Car lease expert says the number of people voluntarily walking away from their car lease contracts has tripled in the last 12 months.

Since the recession began in early 2008, more than two-thirds of all lease swaps were by people in financial distress from job loss or skyrocketing bills. But over the last 12 months, a growing percentage of people are opting to escape their auto lease even though they’re fully capable of paying the contract.

These consumers are looking to head off potential economic disaster before it swallows them.

“There are plenty of people out there looking to exercise their own personal financial pruning,” said Sergio Stiberman, CEO and founder of LeaseTrader. “The trend began with homeowners underwater on their mortgage walking away from their homes. But today, there are other areas of a person’s finances where they’re making the decision to walk away from their obligation.”

To be fair, there are differences between walking away from a mortgage and car lease.

Services like LeaseTrader help people find a credit-qualified car shopper willing to adopt the remaining portion of the leasing contract with no harm to the leasee’s credit. Voluntarily walking away from a mortgage may entail financial and litigation penalties from the lender.

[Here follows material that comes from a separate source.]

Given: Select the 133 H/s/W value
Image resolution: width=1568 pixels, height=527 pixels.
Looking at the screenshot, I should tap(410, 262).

In years past, Stiberman says his company catered to people who wanted out of a lease to upgrade their vehicle or whose financial distress forced them to seek a transfer of that payment obligation. Today, a third group has emerged: They can still afford to make their car lease payment, yet they have no problem defaulting on an auto lease contract -- with no plans to replace the vehicle. Many of these people are downsizing to shed excess cars accumulated during more prolific economic times.